En una ocasión posterior, mi hija pequeña y yo nos resfriamos. A esa hora caía una lluvia ligera, pero mi hija mayor tenía que ir a ensayar, así que no me quedó más remedio que llevarla totalmente agotada y con la pequeña. Cuando se enteró mi marido, me dijo: “Hoy has trabajado mucho. Lu Xi, últimamente te noto cambiada. Estás más cariñosa con las niñas y muy activa”. Al oír estas palabras de mi esposo, dentro de mí di gracias a Dios Todopoderoso porque sabía que eran Sus palabras las que me habían transformado. Con las palabras de Dios como base, tengo un rumbo en la vida y sé cuál es la naturaleza humana correcta y qué es un carácter corrupto. Solo comportándose de acuerdo con la palabra de Dios es posible vivir con una naturaleza humana correcta. Por eso ya no permito que mi mal genio aflore arbitrariamente con mis hijas ni vivo la vida exclusivamente para disfrutarla. Poco a poco llegué a descubrir que mi marido también se había transformado. Antes siempre creía tener razón, pero ahora, en algunos asuntos, me pide opinión. Incluso ha dado testimonio a sus amigos de la autoridad y soberanía de Dios. Mi corazón rebosa gratitud ante estas cosas. ¡Oh, Dios, en verdad eres omnipotente! Tus palabras son nuestro aliento y por muy agresiva y colérica que sea la fuerza de Satanás, mientras tengamos Tus palabras para guiarnos, podremos vencer todas las tentaciones de Satanás y vivir tranquilos bajo Tu cuidado y amparo.
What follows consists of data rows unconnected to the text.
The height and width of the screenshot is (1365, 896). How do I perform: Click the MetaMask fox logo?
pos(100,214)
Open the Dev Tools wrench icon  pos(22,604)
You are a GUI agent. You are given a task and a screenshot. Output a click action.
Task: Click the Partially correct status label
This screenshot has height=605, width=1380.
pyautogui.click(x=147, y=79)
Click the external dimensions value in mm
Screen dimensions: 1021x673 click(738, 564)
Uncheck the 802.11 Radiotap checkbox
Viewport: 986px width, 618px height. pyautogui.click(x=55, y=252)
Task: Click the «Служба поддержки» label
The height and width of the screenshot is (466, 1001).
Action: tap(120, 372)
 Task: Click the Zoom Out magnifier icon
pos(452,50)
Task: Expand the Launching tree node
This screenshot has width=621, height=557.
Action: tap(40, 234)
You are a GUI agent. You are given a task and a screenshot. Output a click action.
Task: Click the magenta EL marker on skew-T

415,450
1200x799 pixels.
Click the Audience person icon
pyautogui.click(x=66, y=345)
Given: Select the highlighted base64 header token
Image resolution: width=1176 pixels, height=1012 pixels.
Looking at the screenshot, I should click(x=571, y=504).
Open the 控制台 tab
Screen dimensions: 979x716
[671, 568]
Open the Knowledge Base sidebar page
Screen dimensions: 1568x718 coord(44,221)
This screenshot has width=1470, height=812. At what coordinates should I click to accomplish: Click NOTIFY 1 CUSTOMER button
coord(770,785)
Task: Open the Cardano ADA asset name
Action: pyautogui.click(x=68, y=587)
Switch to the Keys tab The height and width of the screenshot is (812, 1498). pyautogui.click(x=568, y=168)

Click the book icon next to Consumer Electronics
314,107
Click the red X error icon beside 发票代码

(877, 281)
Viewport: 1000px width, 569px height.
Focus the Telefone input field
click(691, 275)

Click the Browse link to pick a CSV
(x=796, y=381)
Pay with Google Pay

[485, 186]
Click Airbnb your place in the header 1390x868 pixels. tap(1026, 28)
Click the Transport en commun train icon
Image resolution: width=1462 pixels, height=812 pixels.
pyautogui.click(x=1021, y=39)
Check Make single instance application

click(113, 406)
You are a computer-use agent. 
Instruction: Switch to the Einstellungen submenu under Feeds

Doy gracias a Dios por arreglarlo todo y permitirme experimentar Su palabra y comprender muchas verdades. Experimentando este tipo de situaciones he comprobado que Satanás es verdaderamente despreciable, que piensa en todos los medios posibles para hacer que las personas abandonen a Dios y se conviertan en sus presas para devorarlas. A su vez, también he comprobado que Dios controla y dispone todas las cosas; sin permiso de Dios, da igual lo furioso que siga poniéndose Satanás. No podrá hacer ni lograr nada: no podrá tocarnos ni un pelo. Mientras tengamos fe y vivamos confiados en la palabra de Dios, podremos vencer la oscura influencia de Satanás, mantenernos firmes en el testimonio de Dios ¡y darle gloria! Los hechos también demuestran que los rumores y falsos testimonios en internet son indefendibles. Los hechos y el tiempo lo demostrarán todo y al final esos rumores pasarán a la historia con ignominia eterna, al igual que el “ateísmo”, la “teoría de la evolución de Darwin” y el “comunismo”. Se convertirán en una mancha de vergüenza eterna para el PCCh. Las ovejas de Dios escucharán la voz de Dios y, por grandes que sean los obstáculos de Satanás, todos aquellos que sinceramente crean en Dios y amen la verdad serán capaces de rechazar el engaño y las ataduras de los rumores para presentarse ante Dios y dejarse conquistar por Él, pues esto es algo que Él quiere alcanzar. ¡Ninguna fuerza de Satanás puede interponerse en el camino!